GPU/CPU Performance Results on Exascale Architectures for OMEGA: The Ocean Model for E3SM Global Applications
We are writing a new ocean model, Omega: The Ocean Model for E3SM Global Applications, to take advantage of heterogeneous architectures on the fastest US Department of Energy (DOE) computers. Of the computers listed on Top500, the top computer, Frontier, is DOE-owned and heavily dependent on GPUs. Frontier provides a measured throughput (Rmax) of 1.2 exaflops and a theoretical peak performance of 2 exaflops. To run on Frontier and other DOE computers with heterogeneous CPU/GPU architectures, Omega is written in C++ and utilizes the Kokkos performance portability library. Omega is designed for variable-resolution unstructured meshes, and is the new ocean component of the DOE’s Energy Exascale Earth System Model (E3SM).
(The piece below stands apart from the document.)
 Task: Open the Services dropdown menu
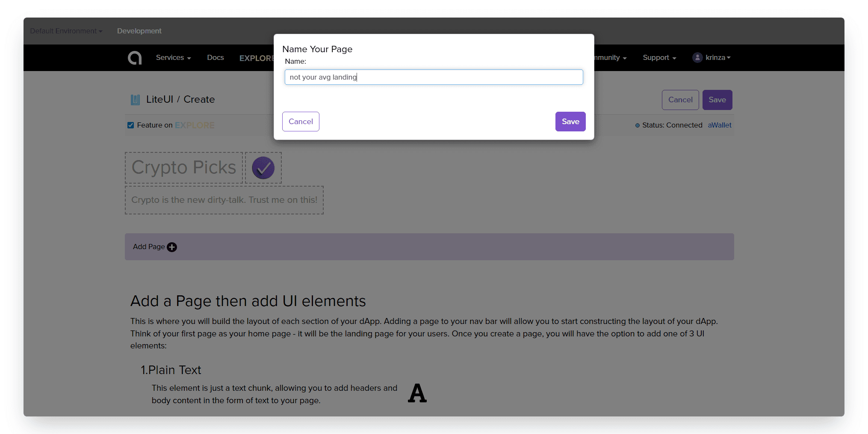[x=173, y=58]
OMEGA is in the early stages of development; we are currently testing Omega-0, which is a layered shallow water model. Future versions of Omega will solve the three-dimensional primitive equations, add sub-grid scale parameterizations, and will be capable of running high-resolution, eddying simulations in realistic global domains.
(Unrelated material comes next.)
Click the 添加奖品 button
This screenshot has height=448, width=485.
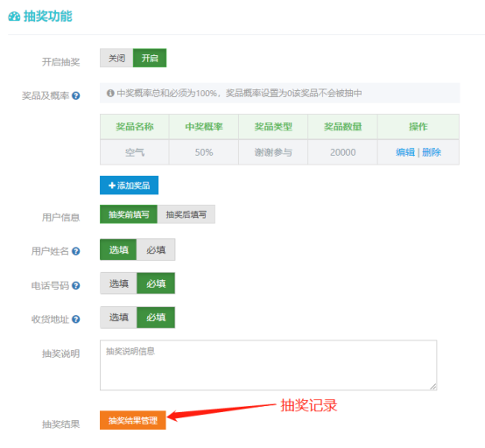[x=129, y=186]
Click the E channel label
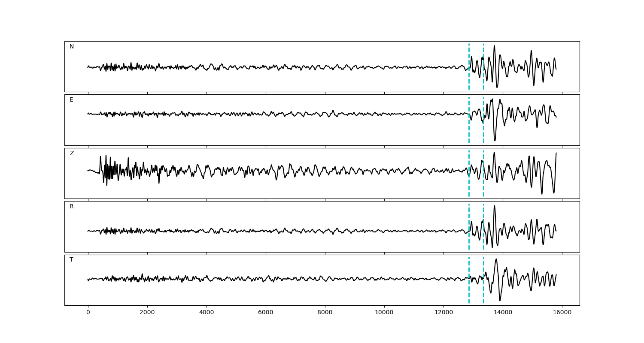The width and height of the screenshot is (644, 343). pos(71,100)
Here we share results of Omega-0 verification and performance testing. Verification includes unit tests implemented with CTest as well as convergence tests in Polaris, an in-house python package with a large suite of test problems. Performance tests compare simulations conducted on CPUs versus GPUs and across different architectures: tests are run on Frontier, which has AMD “Optimized 3rd Gen EPYC” CPUs and AMD MI250X GPUs, as well as Perlmutter, which is composed of AMD EPYC 7763 CPUs and NVIDIA A100 GPUs. Performance is compared to MPAS-Ocean, the current ocean component of E3SM. MPAS-Ocean is written in Fortran with MPI partitioning and OpenMP, and includes OpenACC for GPUs.